[SYCL][CUDA][MATRIX] joint_matrix_bmad implementation #5363

JackAKirk · 2022-01-21T17:34:09Z

cc @dkhaldi

Implementation corresponding to the matrix extension proposal section "Bitwise Multiply and Add" in #4695

Integration tests here: intel/llvm-test-suite#760

Signed-off-by: jack.kirk <jack.kirk@codeplay.com>

dkhaldi · 2022-02-12T02:41:37Z

sycl/include/sycl/ext/oneapi/matrix/matrix-tensorcore.hpp

@@ -495,14 +562,59 @@ struct joint_matrix_mad_impl<
                                     get_layout_pair_id<LayoutA, LayoutB>(), 0);
        }
      }
-    } else if constexpr (std::is_same<T1, double>::value) {
+    } else if constexpr (M == 8 && N == 8 && K == 4) {


is this change related to bmad addition?

No this is a superficial/non-important change that I made just for better consistency of the if constexpr statements in this function.

sycl/include/sycl/ext/oneapi/matrix/matrix-tensorcore.hpp

dkhaldi · 2022-02-12T02:49:31Z

sycl/include/sycl/ext/oneapi/matrix/matrix-tensorcore.hpp

+                              get_layout_id<Layout>());
+    } else if constexpr (NumRows == 128 && NumCols == 8) {
+      int32_t *tileptr = reinterpret_cast<int32_t *>(src.get());
+      __bmma_m8n8k128_ld_b_b1(res.data, tileptr, stride,


what types are supported in bmad? only double and i32?

NVPTX bmad requires that matrix elements are stored in 32 bit untyped registers, int32_t is used here because when the NVPTX builtins for these functions were created int32_t register arguments were defined (uint32_t can also be used but there is no difference as far as NVPTX backend is concerned.).

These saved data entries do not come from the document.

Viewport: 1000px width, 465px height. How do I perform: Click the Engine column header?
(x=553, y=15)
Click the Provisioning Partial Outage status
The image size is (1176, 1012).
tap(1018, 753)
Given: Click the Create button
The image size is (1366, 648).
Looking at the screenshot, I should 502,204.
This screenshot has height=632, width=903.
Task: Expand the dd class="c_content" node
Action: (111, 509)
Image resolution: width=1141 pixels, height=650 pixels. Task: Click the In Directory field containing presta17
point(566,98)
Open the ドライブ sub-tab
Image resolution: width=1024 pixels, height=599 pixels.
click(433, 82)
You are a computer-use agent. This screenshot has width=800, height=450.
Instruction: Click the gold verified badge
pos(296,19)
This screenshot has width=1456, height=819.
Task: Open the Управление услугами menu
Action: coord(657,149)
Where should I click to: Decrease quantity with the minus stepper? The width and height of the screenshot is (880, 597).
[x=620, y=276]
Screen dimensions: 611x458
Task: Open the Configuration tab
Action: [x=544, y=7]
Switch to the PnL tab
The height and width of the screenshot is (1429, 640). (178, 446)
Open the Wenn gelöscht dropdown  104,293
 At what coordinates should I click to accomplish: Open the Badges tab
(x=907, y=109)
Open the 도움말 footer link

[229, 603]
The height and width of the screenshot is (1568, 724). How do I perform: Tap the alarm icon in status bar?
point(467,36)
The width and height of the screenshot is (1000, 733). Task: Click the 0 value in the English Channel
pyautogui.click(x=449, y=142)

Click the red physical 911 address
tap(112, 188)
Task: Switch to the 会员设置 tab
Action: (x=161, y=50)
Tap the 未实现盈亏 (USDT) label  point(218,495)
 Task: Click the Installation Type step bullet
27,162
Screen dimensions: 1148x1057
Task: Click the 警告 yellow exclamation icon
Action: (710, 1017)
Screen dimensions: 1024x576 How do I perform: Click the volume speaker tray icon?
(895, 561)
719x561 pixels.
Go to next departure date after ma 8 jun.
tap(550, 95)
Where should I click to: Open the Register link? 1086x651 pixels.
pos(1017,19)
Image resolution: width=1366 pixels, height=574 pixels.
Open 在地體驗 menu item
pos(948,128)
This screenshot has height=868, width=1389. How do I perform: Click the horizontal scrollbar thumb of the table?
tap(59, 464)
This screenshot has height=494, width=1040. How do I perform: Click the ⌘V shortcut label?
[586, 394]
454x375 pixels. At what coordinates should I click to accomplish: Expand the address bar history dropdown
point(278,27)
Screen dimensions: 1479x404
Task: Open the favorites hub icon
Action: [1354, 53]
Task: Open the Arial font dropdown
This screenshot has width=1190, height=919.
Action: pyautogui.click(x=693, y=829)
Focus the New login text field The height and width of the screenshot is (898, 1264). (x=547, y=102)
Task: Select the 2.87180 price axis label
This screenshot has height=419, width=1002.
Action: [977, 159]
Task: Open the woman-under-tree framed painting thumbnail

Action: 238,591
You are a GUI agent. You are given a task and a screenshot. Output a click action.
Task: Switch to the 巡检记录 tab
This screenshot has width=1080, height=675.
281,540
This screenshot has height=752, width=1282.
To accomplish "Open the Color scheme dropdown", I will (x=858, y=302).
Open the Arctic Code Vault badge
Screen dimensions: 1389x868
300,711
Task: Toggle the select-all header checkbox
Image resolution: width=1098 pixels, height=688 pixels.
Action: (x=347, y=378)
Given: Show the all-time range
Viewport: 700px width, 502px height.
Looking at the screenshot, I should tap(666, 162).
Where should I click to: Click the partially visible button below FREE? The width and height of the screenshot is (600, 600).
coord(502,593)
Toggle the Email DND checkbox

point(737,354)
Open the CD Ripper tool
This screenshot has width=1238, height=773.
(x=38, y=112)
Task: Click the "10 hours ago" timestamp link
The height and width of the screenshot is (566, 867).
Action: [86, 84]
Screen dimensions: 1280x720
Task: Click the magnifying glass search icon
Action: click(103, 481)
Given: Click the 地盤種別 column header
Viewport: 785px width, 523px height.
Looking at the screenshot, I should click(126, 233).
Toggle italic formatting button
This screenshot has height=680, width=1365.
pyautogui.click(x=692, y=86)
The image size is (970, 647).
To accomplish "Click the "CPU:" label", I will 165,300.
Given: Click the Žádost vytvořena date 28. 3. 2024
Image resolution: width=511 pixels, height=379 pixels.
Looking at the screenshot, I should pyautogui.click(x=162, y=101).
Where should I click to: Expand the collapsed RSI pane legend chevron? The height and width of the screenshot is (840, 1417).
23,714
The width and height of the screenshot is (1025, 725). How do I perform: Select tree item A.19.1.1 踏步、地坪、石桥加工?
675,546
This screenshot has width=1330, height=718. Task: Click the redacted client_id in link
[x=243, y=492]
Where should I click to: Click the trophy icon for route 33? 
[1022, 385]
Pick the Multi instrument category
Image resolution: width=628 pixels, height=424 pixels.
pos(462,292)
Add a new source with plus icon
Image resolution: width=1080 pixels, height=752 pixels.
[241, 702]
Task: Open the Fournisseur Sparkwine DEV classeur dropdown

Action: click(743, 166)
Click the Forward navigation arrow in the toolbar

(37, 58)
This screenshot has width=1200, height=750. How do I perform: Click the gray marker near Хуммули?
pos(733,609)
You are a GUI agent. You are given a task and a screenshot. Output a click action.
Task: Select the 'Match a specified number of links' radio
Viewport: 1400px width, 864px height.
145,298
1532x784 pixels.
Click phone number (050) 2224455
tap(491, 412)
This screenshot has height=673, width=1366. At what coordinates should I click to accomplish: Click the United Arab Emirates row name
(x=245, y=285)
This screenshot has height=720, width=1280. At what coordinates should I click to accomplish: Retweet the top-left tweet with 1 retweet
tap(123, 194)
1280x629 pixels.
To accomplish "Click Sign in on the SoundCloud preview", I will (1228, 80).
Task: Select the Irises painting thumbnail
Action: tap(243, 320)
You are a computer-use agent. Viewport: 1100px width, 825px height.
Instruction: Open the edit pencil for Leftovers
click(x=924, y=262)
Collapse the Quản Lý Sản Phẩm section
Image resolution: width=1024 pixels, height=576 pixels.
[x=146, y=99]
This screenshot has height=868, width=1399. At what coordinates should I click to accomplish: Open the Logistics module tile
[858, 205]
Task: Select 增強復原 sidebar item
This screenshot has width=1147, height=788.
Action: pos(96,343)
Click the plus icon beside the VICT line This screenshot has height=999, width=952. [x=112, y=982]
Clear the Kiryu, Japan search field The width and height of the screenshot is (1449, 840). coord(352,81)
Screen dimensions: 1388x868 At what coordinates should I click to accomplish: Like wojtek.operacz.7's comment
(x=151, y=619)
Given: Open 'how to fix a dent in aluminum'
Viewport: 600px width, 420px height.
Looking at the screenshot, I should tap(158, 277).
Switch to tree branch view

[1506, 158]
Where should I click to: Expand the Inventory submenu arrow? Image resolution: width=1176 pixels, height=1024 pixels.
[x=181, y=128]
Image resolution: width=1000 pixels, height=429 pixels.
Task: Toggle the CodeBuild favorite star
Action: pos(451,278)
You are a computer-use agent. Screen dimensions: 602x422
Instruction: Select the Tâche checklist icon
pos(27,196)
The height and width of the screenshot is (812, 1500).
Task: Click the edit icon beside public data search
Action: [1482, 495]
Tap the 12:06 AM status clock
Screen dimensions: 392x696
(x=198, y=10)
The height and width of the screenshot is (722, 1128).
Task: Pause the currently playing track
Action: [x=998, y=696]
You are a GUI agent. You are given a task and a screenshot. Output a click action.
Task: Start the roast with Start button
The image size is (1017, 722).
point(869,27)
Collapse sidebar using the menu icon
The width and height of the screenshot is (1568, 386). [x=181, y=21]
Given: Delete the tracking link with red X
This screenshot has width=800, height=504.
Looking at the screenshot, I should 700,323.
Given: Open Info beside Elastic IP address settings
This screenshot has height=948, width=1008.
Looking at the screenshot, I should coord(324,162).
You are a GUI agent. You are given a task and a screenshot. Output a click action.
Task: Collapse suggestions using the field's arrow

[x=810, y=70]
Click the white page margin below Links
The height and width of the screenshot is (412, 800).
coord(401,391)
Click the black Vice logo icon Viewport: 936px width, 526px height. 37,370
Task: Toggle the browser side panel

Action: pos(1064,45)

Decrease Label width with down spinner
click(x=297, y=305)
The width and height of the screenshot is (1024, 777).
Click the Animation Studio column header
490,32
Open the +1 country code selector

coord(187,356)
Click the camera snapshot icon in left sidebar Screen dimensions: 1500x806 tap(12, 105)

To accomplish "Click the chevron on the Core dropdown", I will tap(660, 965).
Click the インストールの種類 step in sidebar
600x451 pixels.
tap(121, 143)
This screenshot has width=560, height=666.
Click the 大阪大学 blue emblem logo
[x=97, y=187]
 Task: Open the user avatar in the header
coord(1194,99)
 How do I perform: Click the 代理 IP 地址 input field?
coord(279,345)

As far as the user is concerned, I think that they should work with uint32_t for bmad cases as in intel/llvm-test-suite#760.

double is not supported as a register storage type for bmad in NVPTX and I did not create a case for the user to use double with bmad.

JackAKirk · 2022-02-15T17:42:31Z

Hi @dkhaldi

If it is preferred for reviewing purposes I could add the temporary/initial fp19 implementation that uses uint32_t directly to this PR? Hopefully the uint32_t fp19 should be a bit more straightforward to review compared to the bmad cases, since in the end we realized we can implement the fp19 cases in a way which is completely compliant with the existing matrix extension, whereas the bmad cases require a different interface.

Otherwise it is fine to put them up one at a time, I just thought it might make it easier to review them at once.

Thanks

dkhaldi · 2022-02-15T18:51:22Z

If it is preferred for reviewing purposes I could add the temporary/initial fp19 implementation that uses uint32_t directly to this PR? Hopefully the uint32_t fp19 should be a bit more straightforward to review compared to the bmad cases, since in the end we realized we can implement the fp19 cases in a way which is completely compliant with the existing matrix extension, whereas the bmad cases require a different interface.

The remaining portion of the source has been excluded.